***** The data *****

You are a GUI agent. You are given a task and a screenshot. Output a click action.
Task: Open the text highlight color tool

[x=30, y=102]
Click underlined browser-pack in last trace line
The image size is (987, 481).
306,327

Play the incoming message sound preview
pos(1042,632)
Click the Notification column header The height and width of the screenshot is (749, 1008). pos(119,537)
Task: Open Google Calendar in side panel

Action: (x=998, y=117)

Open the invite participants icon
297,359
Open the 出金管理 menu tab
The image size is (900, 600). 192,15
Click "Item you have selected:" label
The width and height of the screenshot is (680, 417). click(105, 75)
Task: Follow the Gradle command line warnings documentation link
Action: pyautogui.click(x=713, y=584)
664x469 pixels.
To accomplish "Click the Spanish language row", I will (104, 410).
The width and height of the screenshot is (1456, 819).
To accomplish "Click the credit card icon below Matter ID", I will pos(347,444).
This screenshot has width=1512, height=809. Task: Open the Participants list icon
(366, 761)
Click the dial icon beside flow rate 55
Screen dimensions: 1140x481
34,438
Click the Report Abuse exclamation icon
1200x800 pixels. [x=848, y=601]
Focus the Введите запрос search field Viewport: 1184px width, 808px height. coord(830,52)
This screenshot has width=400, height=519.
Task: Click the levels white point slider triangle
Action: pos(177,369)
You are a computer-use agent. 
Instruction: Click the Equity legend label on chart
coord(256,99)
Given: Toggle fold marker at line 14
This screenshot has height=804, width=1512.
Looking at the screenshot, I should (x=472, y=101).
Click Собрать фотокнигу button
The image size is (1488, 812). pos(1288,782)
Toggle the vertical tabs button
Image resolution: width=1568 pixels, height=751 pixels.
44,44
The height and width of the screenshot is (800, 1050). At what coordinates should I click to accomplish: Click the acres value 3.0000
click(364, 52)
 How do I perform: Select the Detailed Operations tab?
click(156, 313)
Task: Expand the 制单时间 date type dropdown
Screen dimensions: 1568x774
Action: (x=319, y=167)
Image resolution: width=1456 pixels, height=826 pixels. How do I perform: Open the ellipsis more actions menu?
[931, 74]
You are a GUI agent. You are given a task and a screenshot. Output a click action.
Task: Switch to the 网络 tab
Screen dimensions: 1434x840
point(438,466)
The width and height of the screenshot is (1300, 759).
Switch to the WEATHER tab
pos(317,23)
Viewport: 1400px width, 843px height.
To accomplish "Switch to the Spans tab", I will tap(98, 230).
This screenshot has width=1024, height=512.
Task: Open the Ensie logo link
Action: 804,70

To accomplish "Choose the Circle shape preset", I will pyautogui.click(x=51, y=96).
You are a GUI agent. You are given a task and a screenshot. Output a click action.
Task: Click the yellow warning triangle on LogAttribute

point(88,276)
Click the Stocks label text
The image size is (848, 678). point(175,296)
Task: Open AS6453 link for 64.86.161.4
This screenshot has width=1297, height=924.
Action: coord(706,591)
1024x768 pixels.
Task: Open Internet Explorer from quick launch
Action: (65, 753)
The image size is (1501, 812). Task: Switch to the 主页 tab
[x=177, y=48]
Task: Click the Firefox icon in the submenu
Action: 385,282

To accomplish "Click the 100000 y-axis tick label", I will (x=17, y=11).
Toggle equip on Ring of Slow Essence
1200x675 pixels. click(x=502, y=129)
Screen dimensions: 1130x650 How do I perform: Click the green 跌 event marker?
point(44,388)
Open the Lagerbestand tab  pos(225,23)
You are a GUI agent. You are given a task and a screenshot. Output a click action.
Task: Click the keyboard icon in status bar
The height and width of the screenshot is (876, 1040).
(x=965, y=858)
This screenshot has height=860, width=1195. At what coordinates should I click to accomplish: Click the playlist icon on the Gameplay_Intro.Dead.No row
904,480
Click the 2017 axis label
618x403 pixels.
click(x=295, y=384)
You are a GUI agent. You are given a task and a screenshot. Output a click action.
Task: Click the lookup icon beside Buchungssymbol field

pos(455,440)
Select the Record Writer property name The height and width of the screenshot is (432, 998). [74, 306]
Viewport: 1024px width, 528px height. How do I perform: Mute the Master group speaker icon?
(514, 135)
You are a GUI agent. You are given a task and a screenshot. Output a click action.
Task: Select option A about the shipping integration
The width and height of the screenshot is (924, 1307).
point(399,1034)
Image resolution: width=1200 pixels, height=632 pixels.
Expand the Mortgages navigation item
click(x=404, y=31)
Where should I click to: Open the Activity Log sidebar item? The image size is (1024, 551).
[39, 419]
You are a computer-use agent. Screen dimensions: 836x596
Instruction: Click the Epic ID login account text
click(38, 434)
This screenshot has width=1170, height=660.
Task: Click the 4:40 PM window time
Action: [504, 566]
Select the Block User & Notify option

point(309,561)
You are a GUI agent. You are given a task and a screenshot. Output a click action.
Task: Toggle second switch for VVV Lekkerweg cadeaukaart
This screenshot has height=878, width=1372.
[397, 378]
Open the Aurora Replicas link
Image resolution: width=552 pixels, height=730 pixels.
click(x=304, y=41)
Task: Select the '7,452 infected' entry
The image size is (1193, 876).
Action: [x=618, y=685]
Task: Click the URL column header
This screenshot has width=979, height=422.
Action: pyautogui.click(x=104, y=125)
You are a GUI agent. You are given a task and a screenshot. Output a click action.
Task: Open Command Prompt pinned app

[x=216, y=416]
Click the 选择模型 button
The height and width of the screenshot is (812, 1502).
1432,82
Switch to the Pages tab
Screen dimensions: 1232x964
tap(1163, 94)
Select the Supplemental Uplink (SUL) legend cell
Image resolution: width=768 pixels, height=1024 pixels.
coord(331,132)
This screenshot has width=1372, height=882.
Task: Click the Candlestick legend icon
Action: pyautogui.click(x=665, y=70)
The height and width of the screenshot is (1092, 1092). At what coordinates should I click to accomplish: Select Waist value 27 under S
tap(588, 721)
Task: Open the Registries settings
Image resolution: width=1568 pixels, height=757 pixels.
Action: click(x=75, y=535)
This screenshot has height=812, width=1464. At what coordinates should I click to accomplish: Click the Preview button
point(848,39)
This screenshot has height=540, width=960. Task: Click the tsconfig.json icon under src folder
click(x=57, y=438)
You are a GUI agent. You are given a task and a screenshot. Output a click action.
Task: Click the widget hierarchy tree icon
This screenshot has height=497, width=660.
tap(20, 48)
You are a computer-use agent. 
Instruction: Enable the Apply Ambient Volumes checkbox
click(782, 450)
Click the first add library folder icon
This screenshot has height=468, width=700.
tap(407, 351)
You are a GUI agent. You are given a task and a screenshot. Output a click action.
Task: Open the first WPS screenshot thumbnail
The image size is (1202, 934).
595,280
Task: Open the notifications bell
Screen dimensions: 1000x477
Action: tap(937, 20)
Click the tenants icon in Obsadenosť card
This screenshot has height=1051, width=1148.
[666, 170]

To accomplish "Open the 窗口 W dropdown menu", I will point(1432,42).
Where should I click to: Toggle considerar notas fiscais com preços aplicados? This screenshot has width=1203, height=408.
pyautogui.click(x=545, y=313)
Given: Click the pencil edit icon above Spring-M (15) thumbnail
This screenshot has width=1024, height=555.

*****

## [Challenge]
Print everything in the listing from the line containing "This screenshot has height=860, width=1195." down to the line containing "pos(455,440)", copying each line exactly.

## [Response to the exercise]
This screenshot has height=860, width=1195. At what coordinates should I click to accomplish: Click the playlist icon on the Gameplay_Intro.Dead.No row
904,480
Click the 2017 axis label
618x403 pixels.
click(x=295, y=384)
You are a GUI agent. You are given a task and a screenshot. Output a click action.
Task: Click the lookup icon beside Buchungssymbol field

pos(455,440)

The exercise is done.